机に立てかけて有る剣につつかれなさそうな距離を保って、声をかけてみる事に決めた。
そしてコレが一番大事。
黒い円のままだと警戒しかされないだろうから、ちゃんと全身を見せる事。
そうすれば小さな女の子相手に、剣を突き付けたり怒鳴りつけたりはしない…はず?
(だって優しい人って、ちゃんと注文したもん。)
日本関連にはさっぱりと仕事をしない窓だけど、それ以外の希望はなるべく添ってくれている。
まぁ…何故だか若返っていたり、堅くて食べられなかったり、ちょっと斜め上の方向で希望とはズレも有ったけれど。
(うん。

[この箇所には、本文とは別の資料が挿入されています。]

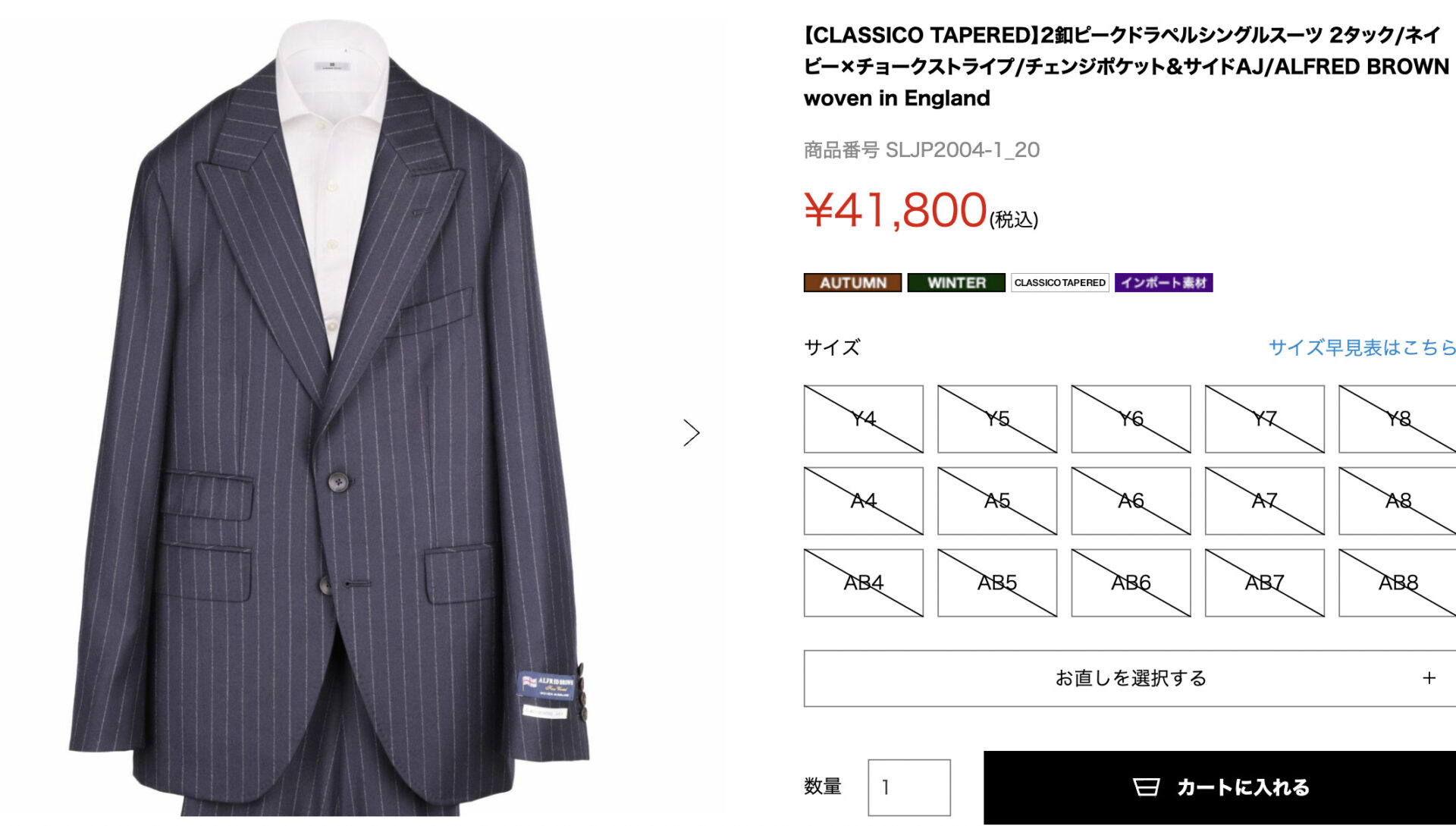Viewport: 1456px width, 826px height.
Task: Expand お直しを選択する alteration options
Action: point(1130,678)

女は度胸だよ。
ダメなら逃げて違う人を探せば済む話だしね、)
すぅ…と、深呼吸をすると。
ソファーから離れた床付近に移動して、静かに窓から身を乗り出す。
「あ…あのぅ…お休みの所をすみませ…」
ドキドキと胸を高鳴らせながら、意を決して声を掛けたけれど。
バッ!と、勢い良く上半身を起こした彼に驚いて、思わず口を噤んでしまった。
シャツの胸元を握り締めながら、しばらくはジッとお互いに無言で視線を合わせる。
何だか森で熊に出会った時の状況に近いのかも?
口を開いては閉じて、どうやってコミュニケーションを取ろうかと悩みながら再び開いた所で。
「あの…」
『ーー?』
お互いにシンクロ気味に発言した事で、再び空気が気まずくなった。
彼が私の方を注視しながら、そろそろと姿勢を動かして長い足をソファーから下ろす。
突然立ち上がってコッチに来ても、まだ5メートルほど距離は離れているから、ちゃんと窓の中に戻れる筈。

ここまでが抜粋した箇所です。